Local Monopolies & Private Rights: proxy for mills, tolls, market rights, workshops, bridges, local concessions and legally protected income streams. Today this maps to small private businesses with local dominance, infrastructure concessions, niche service businesses with pricing power, family businesses, private equity or listed infrastructure and alternatives where private access is not available.
Precious Metals: proxy for coin, plate, jewels and portable treasure. Modern implementation can use physical gold, allocated gold products or gold ETCs available to Spanish investors.
Strategic Liquidity: small reserve for taxes, repairs, obligations, emergencies and opportunistic purchases. Use insured bank deposits, Letras del Tesoro, EUR money-market funds or very short-term EUR cash ETFs.
Account notes: This model is intentionally concentrated, illiquid and real-asset heavy. Direct property fits the spirit of the portfolio but can dominate the whole balance sheet too easily. Listed real estate, cash-like instruments, gold and infrastructure proxies make the model more investable, but also less historically faithful. The Productive Estate System and Local Monopolies sleeves are the hardest to implement passively because they historically depended on control, local dominance and operating authority rather than simple ownership of securities.
Costs: Keep liquid sleeves cheap and transparent. Avoid high-fee private real-estate, private-equity, infrastructure or commodity products unless the investor clearly understands lockups, leverage, valuation methods and exit constraints. The medieval model already carries structural illiquidity and concentration risk; do not add unnecessary product complexity.
Rebalancing: Use structural or event-driven rebalancing rather than pretending this can be precisely rebalanced every year. Direct property and private business exposure cannot be adjusted cleanly. Use new contributions, dividends, rents, refinancing proceeds or liquidity events to move the portfolio gradually back toward target weights. The Strategic Liquidity sleeve should be protected from being absorbed by property expenses.

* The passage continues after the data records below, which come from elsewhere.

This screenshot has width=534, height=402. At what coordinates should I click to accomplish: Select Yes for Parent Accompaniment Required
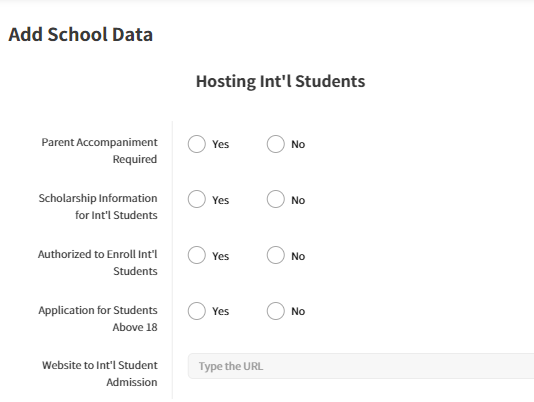(x=197, y=144)
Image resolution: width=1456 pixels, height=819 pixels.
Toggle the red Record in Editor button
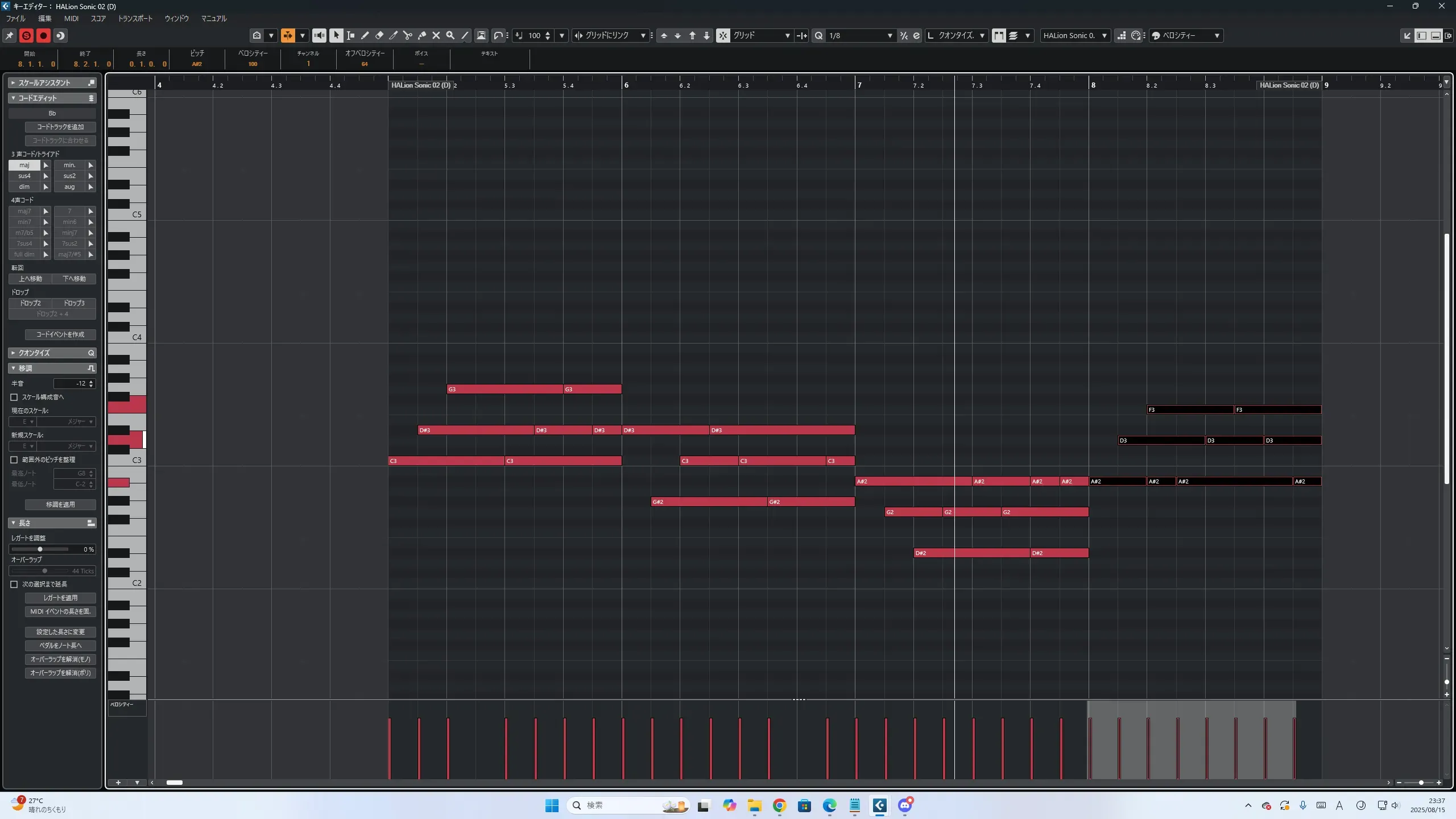(x=43, y=35)
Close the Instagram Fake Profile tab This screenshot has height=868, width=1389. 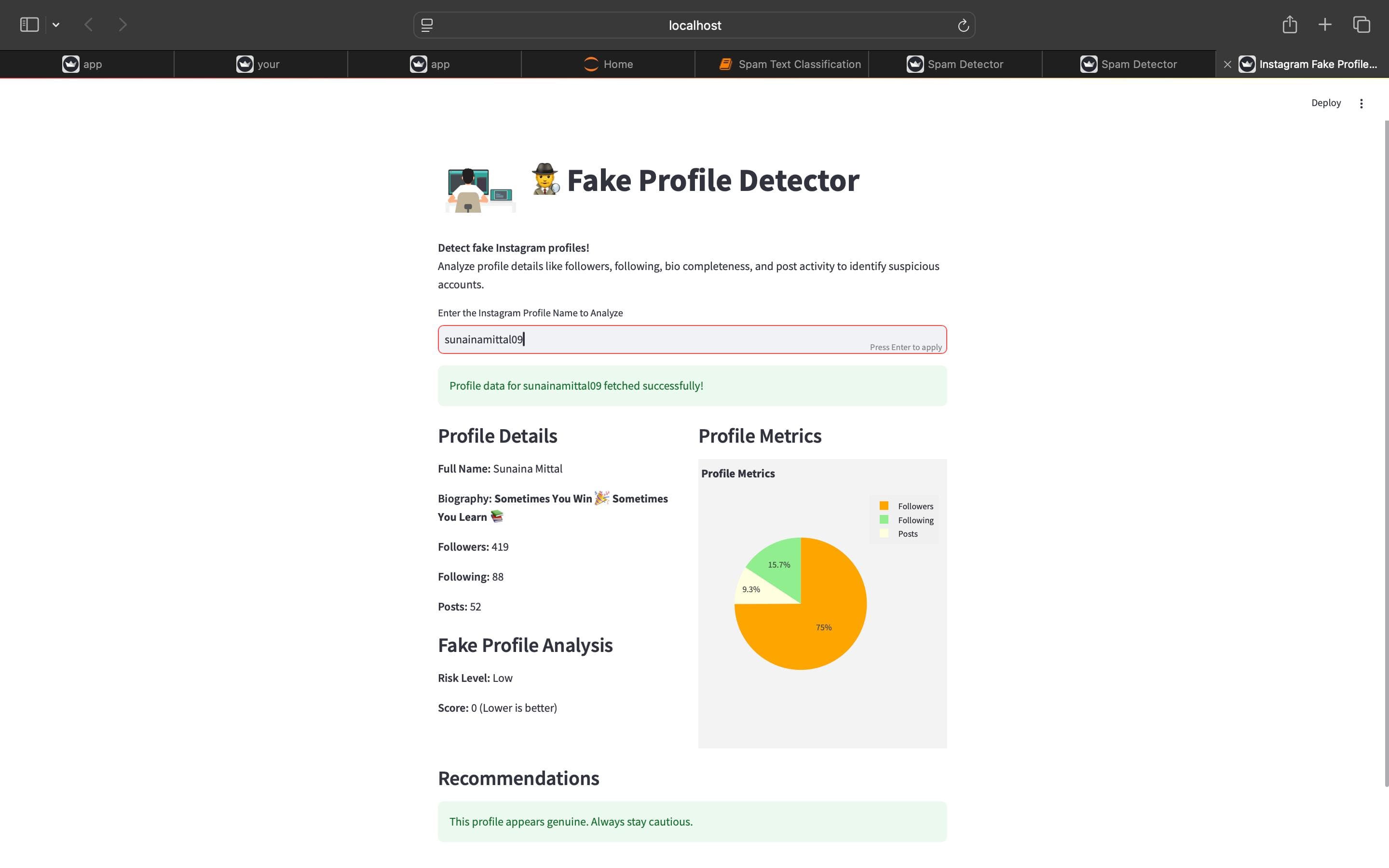click(x=1227, y=64)
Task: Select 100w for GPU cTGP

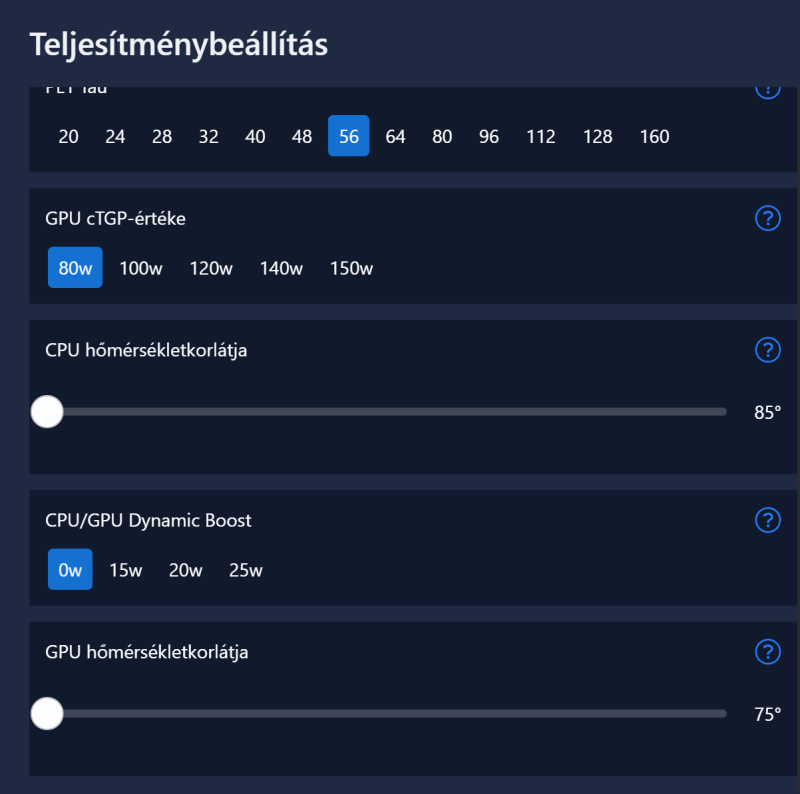Action: pos(141,268)
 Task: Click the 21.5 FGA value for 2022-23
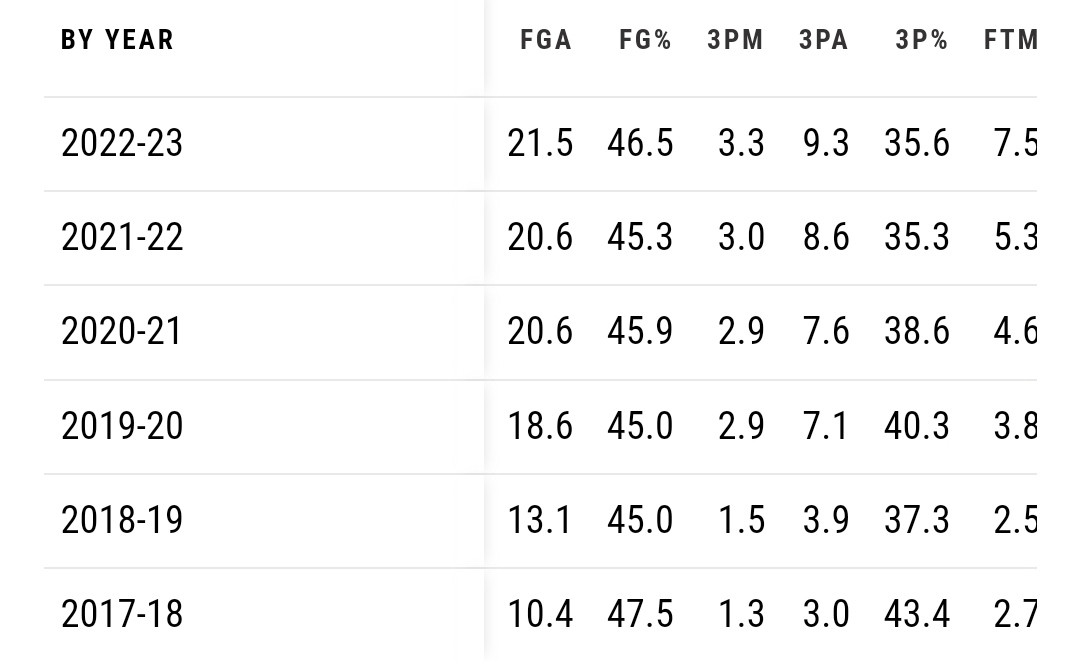click(540, 143)
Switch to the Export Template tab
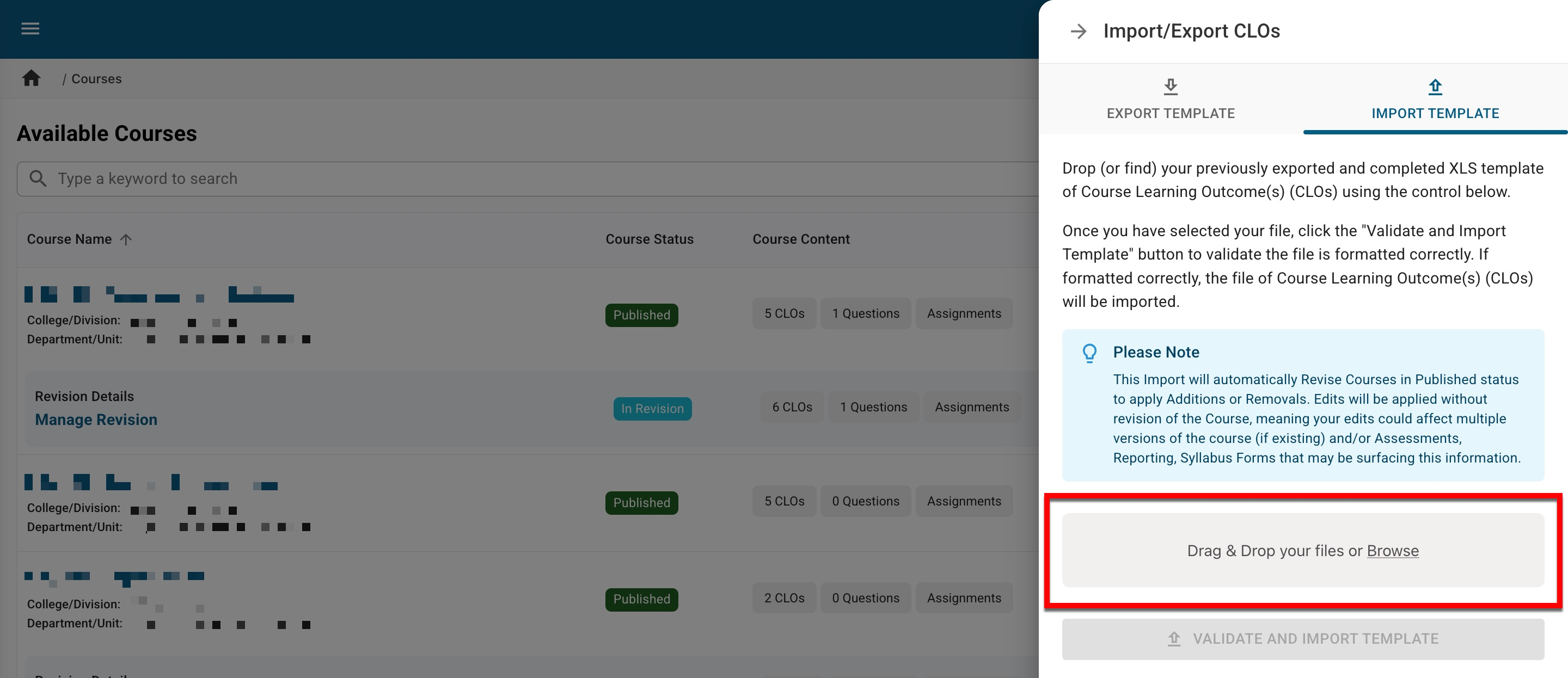Screen dimensions: 1568x678 (1170, 113)
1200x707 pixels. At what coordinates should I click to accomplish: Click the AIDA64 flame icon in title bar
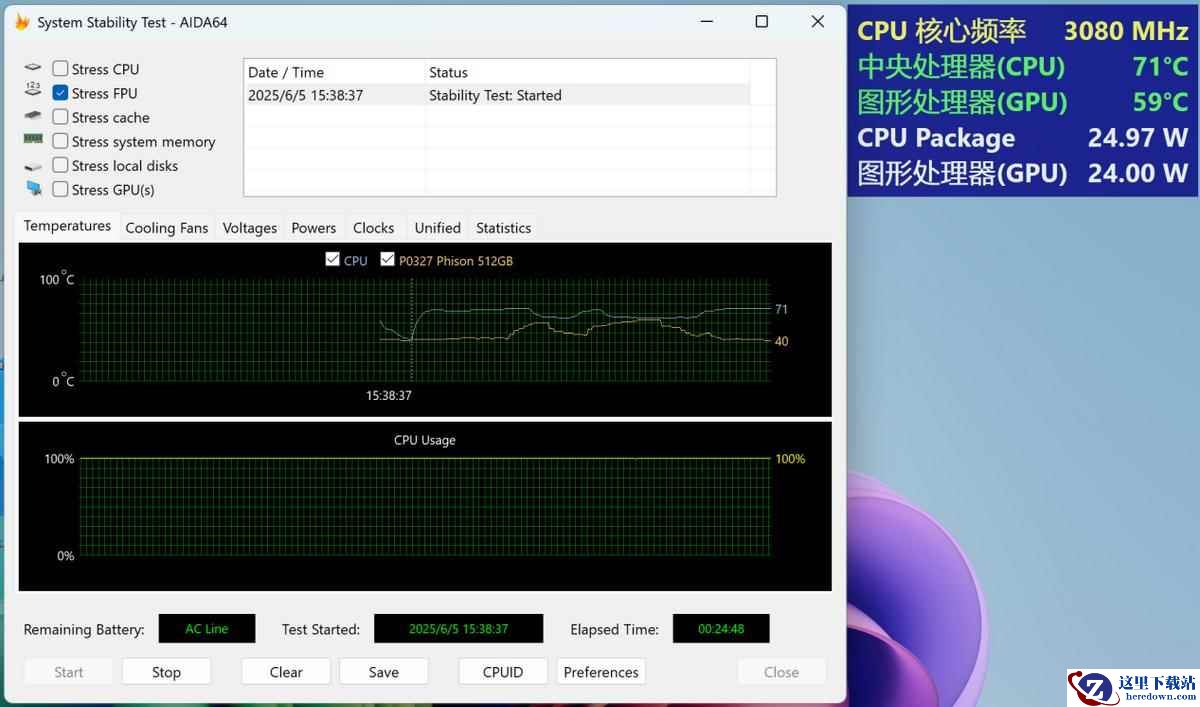[21, 21]
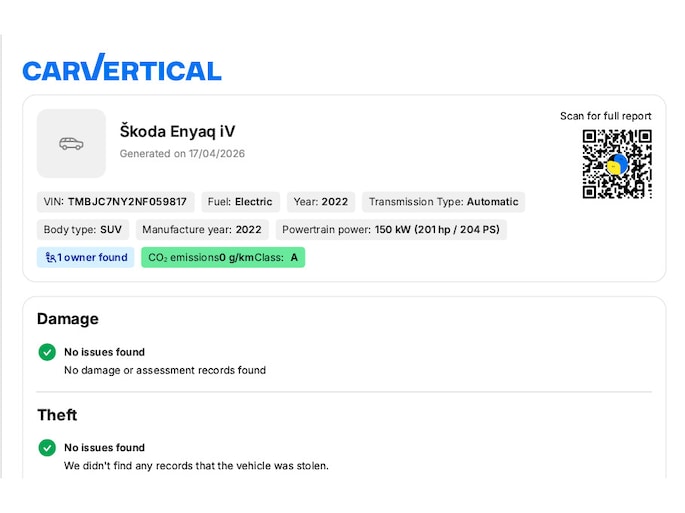Screen dimensions: 685x513
Task: Select the Transmission Type: Automatic chip
Action: pyautogui.click(x=443, y=202)
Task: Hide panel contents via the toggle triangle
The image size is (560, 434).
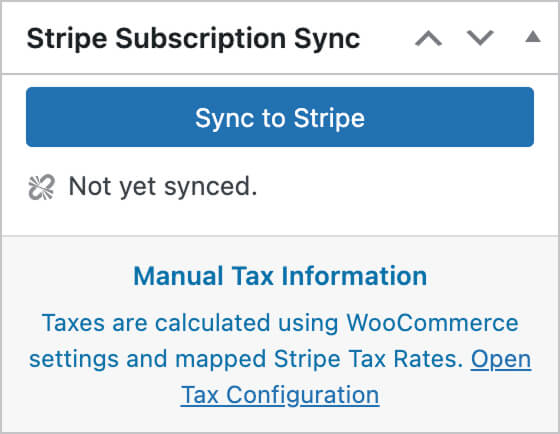Action: tap(532, 37)
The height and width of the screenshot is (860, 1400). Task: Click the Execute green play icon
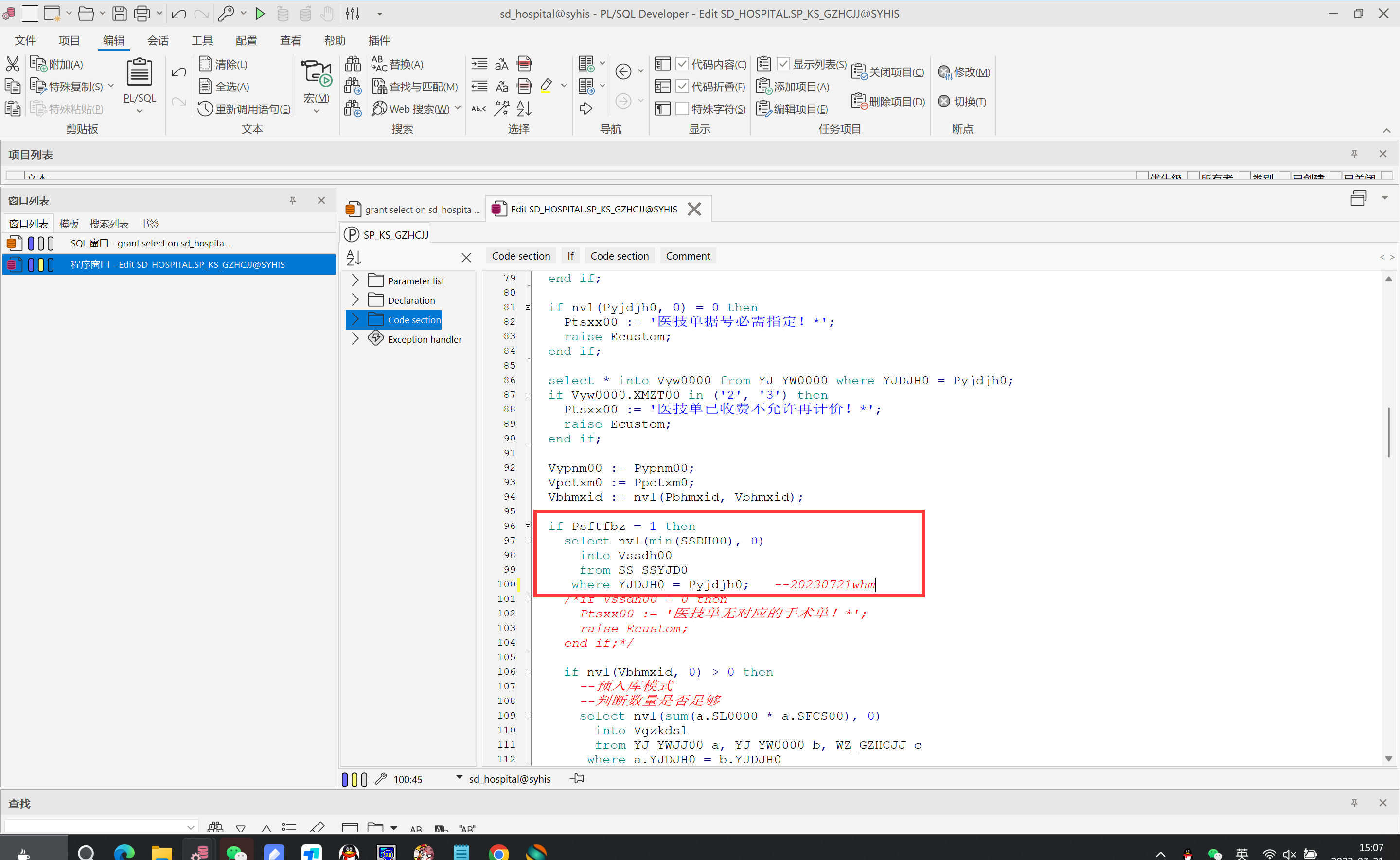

Tax: Spanish taxation can differ significantly between rental income, SOCIMIs, ETFs, fondos de inversion, gold products, deposits, Letras del Tesoro and private-company ownership. Direct property also brings IBI, maintenance costs, transaction taxes and potential capital-gains taxation. Eligible Spanish mutual funds may allow tax-deferred transfers, while ETFs and ETCs generally do not receive the same treatment.
Product names are implementation examples for research. Availability, taxation, share classes and suitability should be checked with the investor's broker and tax situation.